Ma sono l'unico contento della fiducia? Anche se "contento" non è un aggettivo adeguato, ma almeno non rischiamo una paralisi di mesi se di dovesse andare alle elezioni. O almeno, spero non succeda! Perché innanzitutto non riuscirei a sopportare una campagna elettorale, poi perché in questo momento, con attività industriali e commerciali in difficoltà, banche che chiudono filiali e altre che ne aprono, un periodo di assoluta immobilità politica e legislativa è l'ultima cosa cosa che serve all'Italia e agli italiani.
In questi giorni che hanno preceduto il doppio voto, mi ha dato molto fastidio sentire il politico di turno ricordarsi di chi lo ha eletto chiamandolo "elettore" che deve essere rispettato. Arrogandomi il diritto di esprimermi per mezzo di un francesismo, mi sono sentito preso per il culo, ogni volta che sentivo "bisogna rispetta la volontà dell'elettore che ha scelto questi rappresentanti". Credo che il rappresentante di turno della maggioranza che sputava questa frase preconfezionata dall'apposito agenzia di marketing politico non abbia mai pensato al suo vero senso né abbia mai fatto una analisi logica. Perché già il fatto di (essere costretti per sopravvivere) allargare la maggioranza anche ad altri partiti dell'opposizione è un palese segno di mancanza di rispetto per tutti quei deficienti di elettori!
Il difetto di questi ultimi due decenni di storia politica italiana è che è stata incentrata non su una lotta ideologica di partito basata sul bene del paese ma contro una sola persona... intanto nessuno si interessa del Paese e dei suoi cittadini, che compaiono nelle affermazioni effimere dei politici sotto forma di "elettori", e ogni volta che sento questa parola mi sento preso per il culo. FORSE, è meglio non andare alle elezioni, rimarremmo per mesi senza un governo e, a meno di una rivoluzione popolare o un colpo di stato, non è quello che serve all'Italia e agli italiani in questo momento! Certo è che tra i paesi europei siamo proprio i più vergognosi... che mestizia!
Non so cosa mi faccia più male, tra le tante cose che sono successe e stanno succedendo: un uomo solo capace di sopravvivere con la capacità di attrarre voti grazie alla sua potenza con la quale distribuisce vantaggi per ricambiare; politici che si vendono dimenticandosi ideologie filosofie di pensiero rivendicati sotto una bandiera che vale come carta da parati bruciata; una opposizione che non so che fine farà quando il suo nemico non ci sarà più.

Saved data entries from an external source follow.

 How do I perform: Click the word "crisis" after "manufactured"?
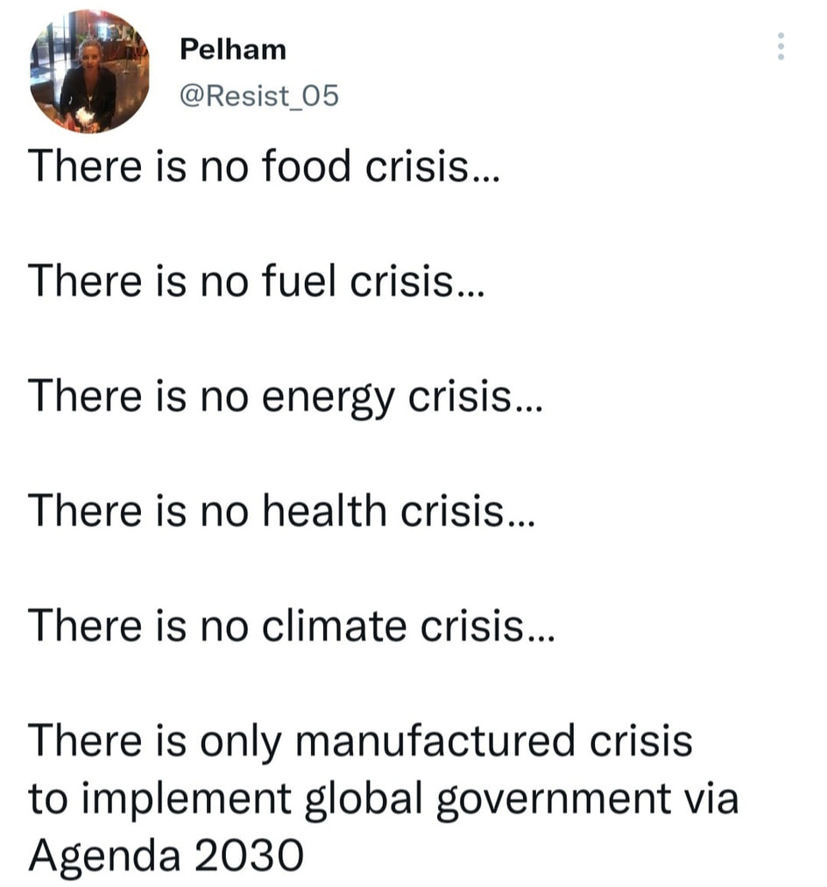pos(639,741)
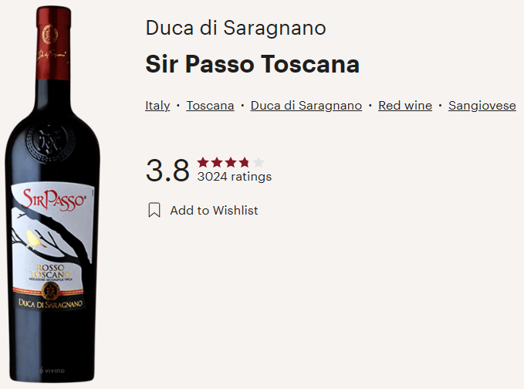This screenshot has width=524, height=389.
Task: Click the bookmark wishlist icon
Action: coord(154,210)
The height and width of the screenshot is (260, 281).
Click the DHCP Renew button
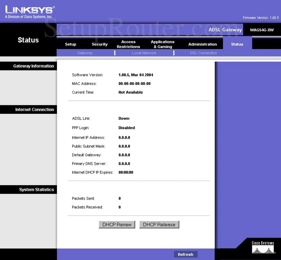117,224
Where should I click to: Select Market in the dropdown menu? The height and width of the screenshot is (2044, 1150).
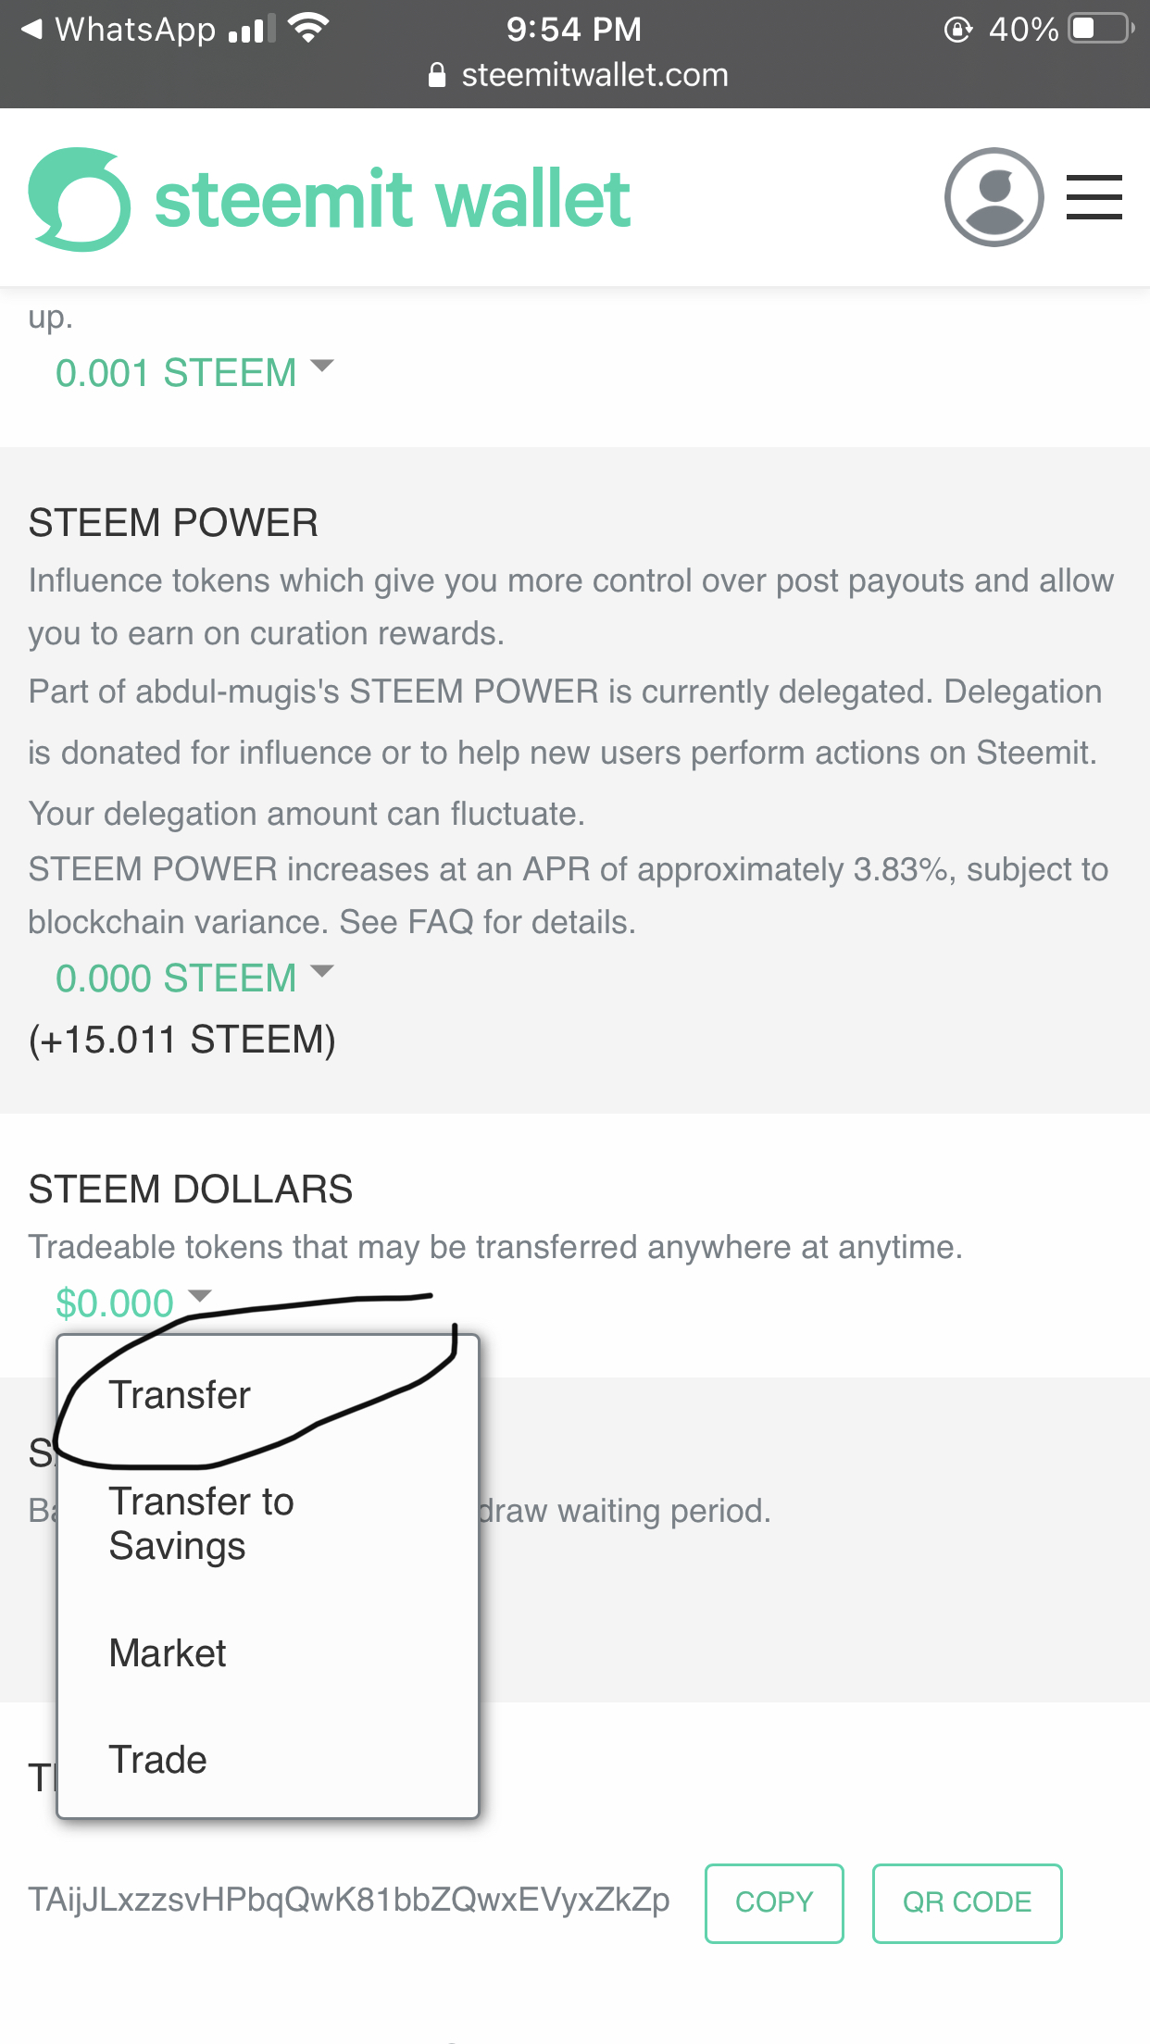click(168, 1653)
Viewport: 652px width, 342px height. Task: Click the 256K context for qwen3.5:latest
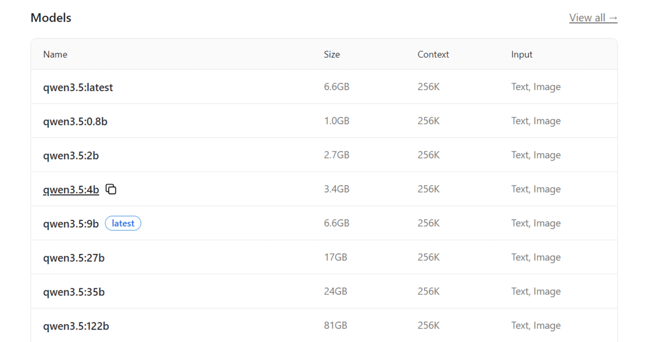click(428, 87)
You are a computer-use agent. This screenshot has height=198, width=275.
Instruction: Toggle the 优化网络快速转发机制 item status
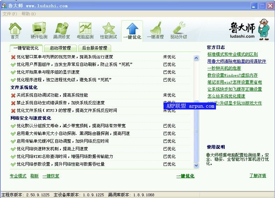point(13,149)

Ricordo poco delle vicende politiche della c.d. prima Repubblica, la mia generazione non l'ha potuta vivere allo stesso modo di quella attuale. Però mi sembra che abbia lasciato qualche scoria anche nella seconda, la quale non mi sembra così innovativa e cambiata. Le solite storielle, i soliti saltimbanchi, colombe e compravendita di voti... l'unico punto interrogativo che mi lascia è cosa ne sarà del paese e di quei politici che gli fanno la lotta o che lo venerano e che sono entrati in politica (anche) solo per questi motivi, quando Berlusconi se ne andrà...
Il punto è capire se e quando succederà!
Perché di un Italia dimentica da chi deve costruirla ormai sono stufo di vergognarmi!
A meno che non ci pensi qualcun altro che è fuori dai palazzi ad alzare la voce e far casino per cercare di dare voce al proprio pensiero (e vedendo le immagini, è quasi assurdo e incredibile pensare che stiano avvenendo in un paese occidentale democratico civilizzato industrializzato).
Poi la gente dice che i giovani non si interessano? Basta guardare cosa sta succedendo a Roma oggi e cosa è successo nella altre città dove le proteste contro sindacati ministri politici politicanti e saltimbanchi vari montano peggio e con più piacere della panna montata pur di cambiare le cose! "Quelle persone con la politica non c'entrano"? Cazzate! Questa è paura di una coscienza che si è svegliata e ha voglia di essere ascoltata! Chi lo dice ha paura di sentirsi tolto da sotto il culo quella sedia da migliaia di euro immeritati sottratti a chi ne ha bisogno. La violenza è normale, è il risultato della lontananza dei rappresentati del popolo dalle piazze, è il risultato della mancanza di attenzione che si vuole rivendicare: visto che una protesta civile non viene ascoltata, l'ultimo modo per farsi sentire rimane questo
Oggi non è cambiato niente. Spero cambi tutto.
Anche se mi cascano le braccia se l'esortazione alla reazione, alla rivoluzione, venga da un 95 enne.